Are Hidden Cameras Allowed in Schools?

Are Hidden Cameras Allowed in Schools?

Daytona Everett

Students discovering a hidden camera in mid-March at Saul Martinez Elementary School could soon turn into a legal battle. The Coachella Valley Unified School District said the camera was “mistakenly” placed in that classroom and were intended to be at another school. Now, the Coachella Valley Teacher’s Association claims it will sue if the district doesn’t turn over a full report on its internal investigation.

“It doesn’t matter why it was there, the teacher was not aware of the placement of the camera and that is a misdemeanor according to Ed Code,” Carissa Carrera, CVTA President, said.

According to Education Code 51512, schools are allowed to have hidden cameras in classrooms only with consent of the teacher and the principal of the school.
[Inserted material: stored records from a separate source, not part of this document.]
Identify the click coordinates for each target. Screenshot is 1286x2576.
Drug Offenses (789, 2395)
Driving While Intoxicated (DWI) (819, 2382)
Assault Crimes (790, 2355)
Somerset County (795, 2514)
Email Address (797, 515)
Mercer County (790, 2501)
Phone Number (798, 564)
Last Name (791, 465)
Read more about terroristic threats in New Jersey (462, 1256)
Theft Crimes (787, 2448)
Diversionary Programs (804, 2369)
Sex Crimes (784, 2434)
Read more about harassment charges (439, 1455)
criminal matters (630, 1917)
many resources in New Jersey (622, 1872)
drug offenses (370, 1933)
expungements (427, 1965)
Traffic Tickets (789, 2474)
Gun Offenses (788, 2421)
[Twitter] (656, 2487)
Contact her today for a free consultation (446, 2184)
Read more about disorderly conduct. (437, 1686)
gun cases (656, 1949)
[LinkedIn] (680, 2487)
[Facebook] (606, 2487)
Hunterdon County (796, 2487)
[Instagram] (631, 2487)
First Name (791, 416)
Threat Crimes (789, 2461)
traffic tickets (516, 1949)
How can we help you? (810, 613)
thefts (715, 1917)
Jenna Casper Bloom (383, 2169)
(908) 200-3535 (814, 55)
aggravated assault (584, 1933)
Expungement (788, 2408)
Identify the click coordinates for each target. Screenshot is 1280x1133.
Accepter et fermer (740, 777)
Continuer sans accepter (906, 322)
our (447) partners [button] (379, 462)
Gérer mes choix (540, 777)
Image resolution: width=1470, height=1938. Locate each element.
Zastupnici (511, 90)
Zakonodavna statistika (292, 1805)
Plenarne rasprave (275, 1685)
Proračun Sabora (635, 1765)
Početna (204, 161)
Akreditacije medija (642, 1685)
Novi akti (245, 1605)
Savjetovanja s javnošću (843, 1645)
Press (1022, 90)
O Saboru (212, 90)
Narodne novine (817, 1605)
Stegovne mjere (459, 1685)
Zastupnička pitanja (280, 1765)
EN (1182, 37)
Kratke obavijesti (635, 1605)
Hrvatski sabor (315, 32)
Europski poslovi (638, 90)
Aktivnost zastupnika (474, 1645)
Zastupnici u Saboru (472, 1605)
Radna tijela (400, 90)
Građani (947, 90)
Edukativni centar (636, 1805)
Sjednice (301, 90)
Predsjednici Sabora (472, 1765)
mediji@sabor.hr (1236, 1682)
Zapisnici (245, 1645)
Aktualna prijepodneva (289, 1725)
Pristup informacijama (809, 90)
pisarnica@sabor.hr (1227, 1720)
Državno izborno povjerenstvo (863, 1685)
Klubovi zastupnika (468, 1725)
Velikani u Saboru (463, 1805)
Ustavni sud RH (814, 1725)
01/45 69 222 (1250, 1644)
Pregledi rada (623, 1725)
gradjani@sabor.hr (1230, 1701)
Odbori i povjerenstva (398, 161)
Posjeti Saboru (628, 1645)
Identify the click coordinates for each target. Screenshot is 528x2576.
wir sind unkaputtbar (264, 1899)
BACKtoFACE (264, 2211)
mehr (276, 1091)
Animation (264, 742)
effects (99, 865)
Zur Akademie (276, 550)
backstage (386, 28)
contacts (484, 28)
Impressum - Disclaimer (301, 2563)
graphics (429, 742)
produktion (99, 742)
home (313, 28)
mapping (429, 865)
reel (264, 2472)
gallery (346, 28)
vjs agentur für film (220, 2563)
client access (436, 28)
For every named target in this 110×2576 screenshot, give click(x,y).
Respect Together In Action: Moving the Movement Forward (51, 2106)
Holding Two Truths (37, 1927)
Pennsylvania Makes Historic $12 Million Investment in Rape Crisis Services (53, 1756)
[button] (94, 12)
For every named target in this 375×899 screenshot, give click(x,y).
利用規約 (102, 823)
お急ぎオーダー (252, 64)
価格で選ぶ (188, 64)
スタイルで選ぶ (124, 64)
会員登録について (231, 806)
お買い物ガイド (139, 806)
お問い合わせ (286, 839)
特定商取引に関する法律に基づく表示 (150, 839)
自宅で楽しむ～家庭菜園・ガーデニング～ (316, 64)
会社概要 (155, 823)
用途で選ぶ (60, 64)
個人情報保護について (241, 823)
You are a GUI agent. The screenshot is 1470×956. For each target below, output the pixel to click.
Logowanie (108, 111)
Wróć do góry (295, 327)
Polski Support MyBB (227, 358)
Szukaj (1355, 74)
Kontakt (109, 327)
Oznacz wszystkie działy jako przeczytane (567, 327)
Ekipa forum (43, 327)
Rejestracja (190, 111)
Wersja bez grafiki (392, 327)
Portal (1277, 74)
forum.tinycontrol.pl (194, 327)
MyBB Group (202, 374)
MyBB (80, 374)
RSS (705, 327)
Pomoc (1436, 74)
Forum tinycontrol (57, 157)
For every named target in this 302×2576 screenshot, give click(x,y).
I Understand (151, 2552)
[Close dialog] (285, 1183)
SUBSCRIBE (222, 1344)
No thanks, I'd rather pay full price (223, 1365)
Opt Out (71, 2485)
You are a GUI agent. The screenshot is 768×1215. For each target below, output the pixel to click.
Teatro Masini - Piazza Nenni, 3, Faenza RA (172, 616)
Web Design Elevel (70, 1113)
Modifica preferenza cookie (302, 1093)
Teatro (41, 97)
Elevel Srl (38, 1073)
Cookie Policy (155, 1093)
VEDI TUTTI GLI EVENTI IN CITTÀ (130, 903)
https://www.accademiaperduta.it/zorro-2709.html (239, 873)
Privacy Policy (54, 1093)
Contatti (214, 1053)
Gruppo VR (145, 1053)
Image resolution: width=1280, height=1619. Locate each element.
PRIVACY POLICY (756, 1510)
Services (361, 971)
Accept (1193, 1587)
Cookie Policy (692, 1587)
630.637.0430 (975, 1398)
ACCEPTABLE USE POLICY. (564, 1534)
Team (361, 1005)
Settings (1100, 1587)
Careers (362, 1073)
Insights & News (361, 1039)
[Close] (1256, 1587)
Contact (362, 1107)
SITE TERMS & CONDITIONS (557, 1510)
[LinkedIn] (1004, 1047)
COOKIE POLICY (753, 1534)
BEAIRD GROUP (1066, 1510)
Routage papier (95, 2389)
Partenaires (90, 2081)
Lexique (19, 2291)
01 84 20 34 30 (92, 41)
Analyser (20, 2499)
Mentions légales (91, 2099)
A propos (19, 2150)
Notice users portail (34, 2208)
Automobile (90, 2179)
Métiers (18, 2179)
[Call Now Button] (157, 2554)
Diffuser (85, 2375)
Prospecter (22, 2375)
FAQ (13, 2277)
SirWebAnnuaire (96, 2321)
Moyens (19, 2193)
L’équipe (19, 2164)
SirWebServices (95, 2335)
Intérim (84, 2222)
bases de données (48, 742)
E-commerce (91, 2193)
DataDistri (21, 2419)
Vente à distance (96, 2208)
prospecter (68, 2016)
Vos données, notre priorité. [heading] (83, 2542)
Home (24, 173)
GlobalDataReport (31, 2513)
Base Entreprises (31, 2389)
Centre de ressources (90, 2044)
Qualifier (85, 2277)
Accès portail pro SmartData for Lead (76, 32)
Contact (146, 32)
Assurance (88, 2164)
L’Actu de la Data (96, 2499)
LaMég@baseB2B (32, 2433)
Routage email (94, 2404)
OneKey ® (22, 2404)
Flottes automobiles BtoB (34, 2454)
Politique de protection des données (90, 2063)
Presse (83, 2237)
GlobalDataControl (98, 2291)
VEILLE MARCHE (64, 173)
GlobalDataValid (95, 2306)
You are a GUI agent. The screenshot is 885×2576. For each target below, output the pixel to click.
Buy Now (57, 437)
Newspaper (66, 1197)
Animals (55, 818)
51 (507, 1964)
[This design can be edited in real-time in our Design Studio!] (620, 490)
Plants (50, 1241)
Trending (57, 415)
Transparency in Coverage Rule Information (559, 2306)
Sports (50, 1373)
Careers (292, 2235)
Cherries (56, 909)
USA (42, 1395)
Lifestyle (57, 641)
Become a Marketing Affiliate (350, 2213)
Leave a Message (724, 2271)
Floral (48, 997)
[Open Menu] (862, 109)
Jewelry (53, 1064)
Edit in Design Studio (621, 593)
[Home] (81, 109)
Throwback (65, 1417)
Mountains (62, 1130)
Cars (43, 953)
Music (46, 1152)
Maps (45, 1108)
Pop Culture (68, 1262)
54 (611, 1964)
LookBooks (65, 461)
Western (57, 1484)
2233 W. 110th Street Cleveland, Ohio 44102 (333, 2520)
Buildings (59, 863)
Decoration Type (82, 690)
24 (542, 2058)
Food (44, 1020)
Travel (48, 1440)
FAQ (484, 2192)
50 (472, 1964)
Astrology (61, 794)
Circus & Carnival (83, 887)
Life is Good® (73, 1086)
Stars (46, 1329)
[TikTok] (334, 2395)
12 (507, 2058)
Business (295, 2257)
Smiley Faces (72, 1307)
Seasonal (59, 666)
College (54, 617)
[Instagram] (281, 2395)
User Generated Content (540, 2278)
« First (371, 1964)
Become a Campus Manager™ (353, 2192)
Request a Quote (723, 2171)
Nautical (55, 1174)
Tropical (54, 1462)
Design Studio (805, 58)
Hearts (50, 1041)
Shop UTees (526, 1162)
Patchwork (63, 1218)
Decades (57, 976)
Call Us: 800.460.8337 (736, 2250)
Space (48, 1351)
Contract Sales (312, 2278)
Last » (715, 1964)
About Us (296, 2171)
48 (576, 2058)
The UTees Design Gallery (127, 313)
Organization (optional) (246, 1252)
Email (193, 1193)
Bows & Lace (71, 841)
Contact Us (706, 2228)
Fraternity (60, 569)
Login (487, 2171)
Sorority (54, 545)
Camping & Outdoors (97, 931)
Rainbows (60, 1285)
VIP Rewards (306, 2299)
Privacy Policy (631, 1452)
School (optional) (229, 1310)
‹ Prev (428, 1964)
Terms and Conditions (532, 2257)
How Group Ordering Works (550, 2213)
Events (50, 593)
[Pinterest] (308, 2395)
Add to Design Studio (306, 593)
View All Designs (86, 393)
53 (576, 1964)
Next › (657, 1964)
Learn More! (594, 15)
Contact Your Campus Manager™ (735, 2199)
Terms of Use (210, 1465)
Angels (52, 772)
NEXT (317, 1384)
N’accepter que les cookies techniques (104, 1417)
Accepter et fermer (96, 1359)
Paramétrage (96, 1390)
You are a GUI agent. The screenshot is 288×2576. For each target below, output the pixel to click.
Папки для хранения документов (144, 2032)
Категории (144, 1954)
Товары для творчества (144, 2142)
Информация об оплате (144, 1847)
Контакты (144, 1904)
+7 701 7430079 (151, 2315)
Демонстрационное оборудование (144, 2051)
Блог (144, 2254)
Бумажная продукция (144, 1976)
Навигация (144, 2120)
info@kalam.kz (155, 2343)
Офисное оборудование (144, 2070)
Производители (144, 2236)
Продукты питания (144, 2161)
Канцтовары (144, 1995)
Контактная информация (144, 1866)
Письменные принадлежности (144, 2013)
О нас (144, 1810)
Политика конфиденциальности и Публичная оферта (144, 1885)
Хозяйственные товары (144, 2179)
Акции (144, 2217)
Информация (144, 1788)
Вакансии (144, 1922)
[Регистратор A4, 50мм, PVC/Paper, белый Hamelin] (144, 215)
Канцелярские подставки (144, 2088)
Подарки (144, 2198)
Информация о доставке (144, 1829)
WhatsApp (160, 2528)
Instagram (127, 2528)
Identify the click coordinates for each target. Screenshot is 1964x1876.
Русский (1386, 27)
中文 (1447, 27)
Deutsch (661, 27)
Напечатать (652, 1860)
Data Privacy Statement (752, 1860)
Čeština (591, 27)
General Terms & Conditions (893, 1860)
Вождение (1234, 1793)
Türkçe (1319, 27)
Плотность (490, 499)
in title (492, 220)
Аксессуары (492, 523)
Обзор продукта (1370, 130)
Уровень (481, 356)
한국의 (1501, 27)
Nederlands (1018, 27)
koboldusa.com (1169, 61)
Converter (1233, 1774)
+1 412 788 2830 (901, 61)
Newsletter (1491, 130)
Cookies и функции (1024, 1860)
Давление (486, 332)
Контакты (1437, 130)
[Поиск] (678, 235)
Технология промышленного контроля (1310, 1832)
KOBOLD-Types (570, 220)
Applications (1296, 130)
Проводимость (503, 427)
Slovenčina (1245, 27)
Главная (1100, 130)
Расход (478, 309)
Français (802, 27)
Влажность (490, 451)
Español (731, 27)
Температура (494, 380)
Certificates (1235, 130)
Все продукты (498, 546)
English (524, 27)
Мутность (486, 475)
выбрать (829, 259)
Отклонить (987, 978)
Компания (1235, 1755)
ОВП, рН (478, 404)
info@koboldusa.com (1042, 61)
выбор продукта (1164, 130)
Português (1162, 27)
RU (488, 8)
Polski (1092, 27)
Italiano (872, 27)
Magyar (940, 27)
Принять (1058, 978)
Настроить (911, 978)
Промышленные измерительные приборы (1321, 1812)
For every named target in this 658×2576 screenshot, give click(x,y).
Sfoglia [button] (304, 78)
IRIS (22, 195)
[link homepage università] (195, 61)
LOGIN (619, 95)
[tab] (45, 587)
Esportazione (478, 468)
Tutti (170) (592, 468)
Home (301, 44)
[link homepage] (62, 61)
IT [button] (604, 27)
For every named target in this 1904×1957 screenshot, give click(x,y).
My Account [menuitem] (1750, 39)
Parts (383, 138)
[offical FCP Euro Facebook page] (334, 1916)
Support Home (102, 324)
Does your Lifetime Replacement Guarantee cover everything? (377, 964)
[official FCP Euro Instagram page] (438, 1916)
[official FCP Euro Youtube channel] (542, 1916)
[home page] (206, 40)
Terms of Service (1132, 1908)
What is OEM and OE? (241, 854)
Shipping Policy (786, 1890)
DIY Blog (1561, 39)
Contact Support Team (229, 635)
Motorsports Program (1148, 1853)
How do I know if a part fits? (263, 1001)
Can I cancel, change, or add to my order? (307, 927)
In Saul Martinez Elementary’s hidden camera case, it did, but allegedly with a “different school”.

Carrera said the topic of hidden cameras in classrooms is troublesome on its own.

“The parents in that classroom did not know that there was a camera supposed to have been put in that classroom,” she said. “The teacher’s association did not know that there was a camera that was going to be put into one of our member’s classrooms.”

There are specific privacy laid out for certain settings, according to Robert Gilliland, an attorney at Guralnick and Gilliland.

“When you’re talking about cameras in classrooms, the first analysis: is there a reasonable expectation of privacy? The answer is generally, no,” he said. “There is not a reasonable expectation of privacy in a public schoolroom setting.”

Gilliland said in the state of California you cannot record a confidential conversation without consent but that conversations in a busy classroom generally are not confidential. However, he said school districts typically have their own rules on what’s allowed and what isn’t allowed when it comes to cameras and privacy.

“The question is, is there a compelling reason to put the cameras in place?” he said. “The other analysis, is there a reasonable expectation of privacy.”

“This has made everyone in our district very uneasy, all employees, not just the teacher’s union members,” Carrea said. “We want to make sure this doesn’t happen again.”.

When NBC Palm Springs reached out to CVUSD about the potential lawsuit and its investigation, the district declined to comment. Carerra said the district’s “lack of transparency” is what will continue to push the teacher’s association forward in its search for answers.